* Problem: Print the line containing "Screen dimensions: 1124x572" and all lines after it to the end of the records below, exactly as written. No pictures.

(Pixel coordinate grounding data)
•••••

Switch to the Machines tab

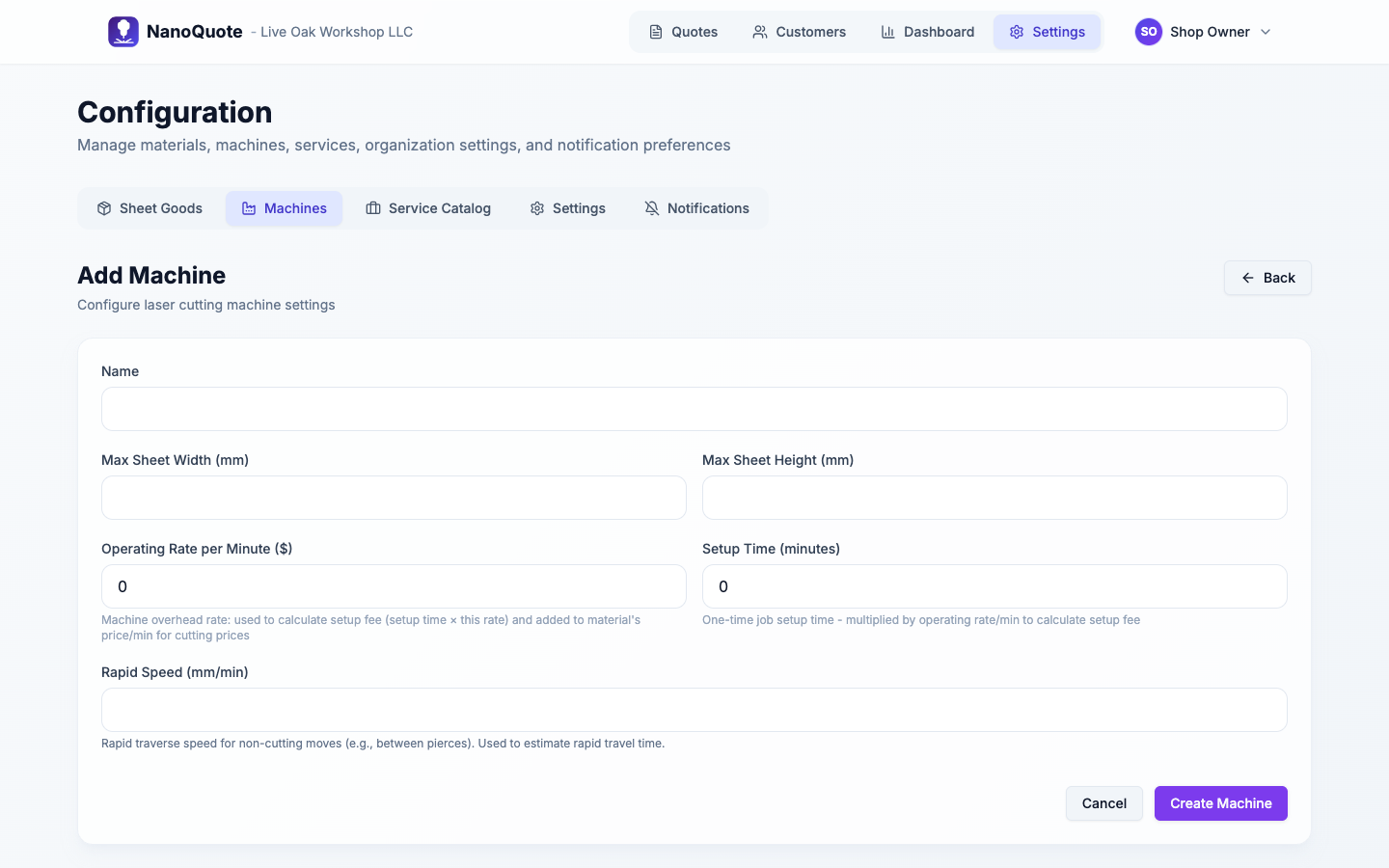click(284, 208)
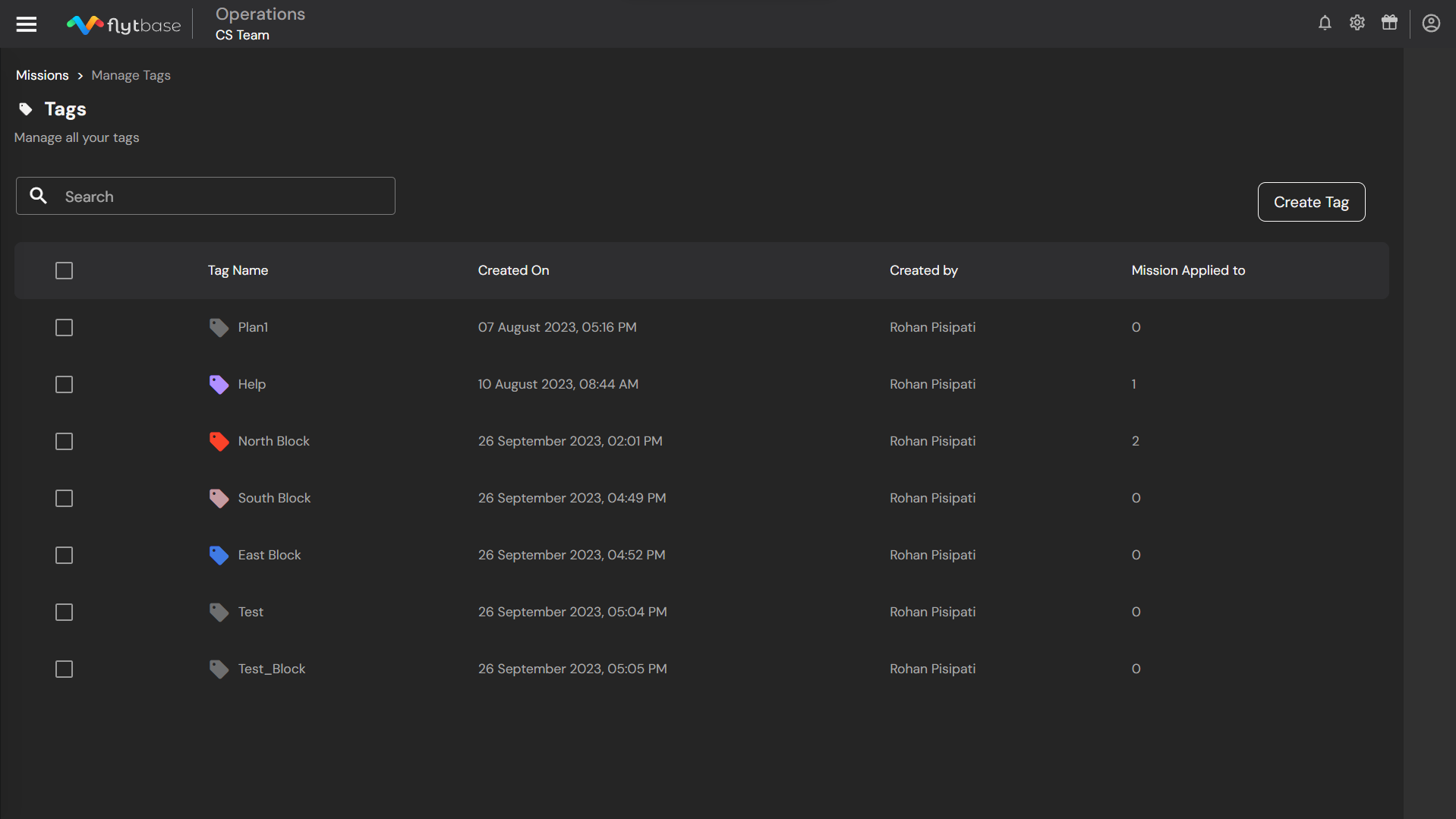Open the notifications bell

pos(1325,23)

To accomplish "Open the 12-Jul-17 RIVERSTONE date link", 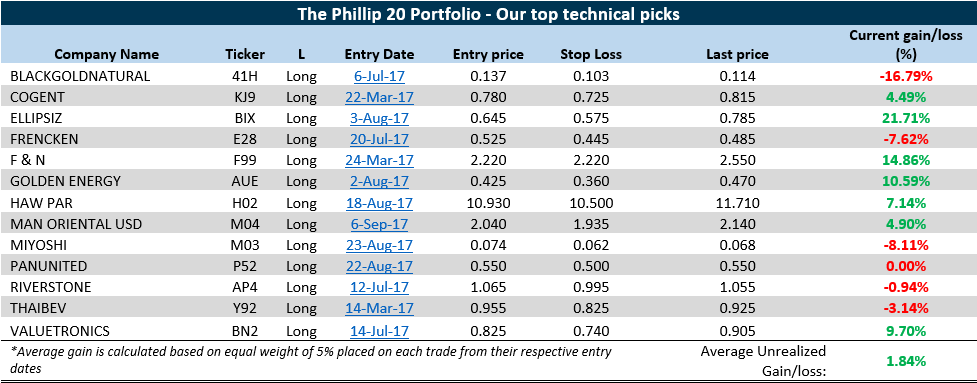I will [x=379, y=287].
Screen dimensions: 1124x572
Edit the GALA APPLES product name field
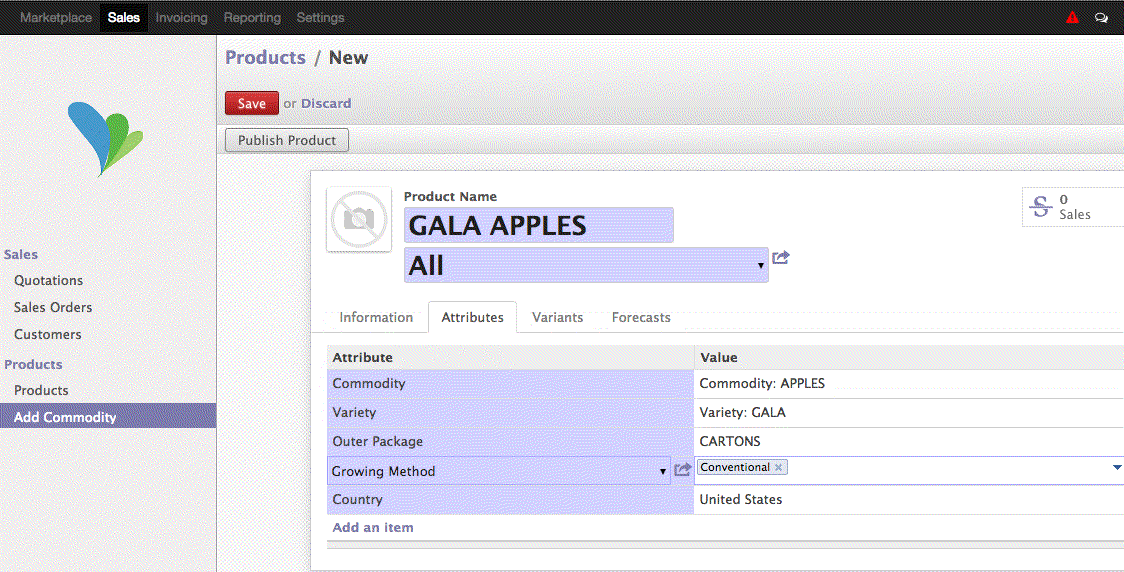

•••••

* Response to the exercise:
Screen dimensions: 1124x572
Edit the GALA APPLES product name field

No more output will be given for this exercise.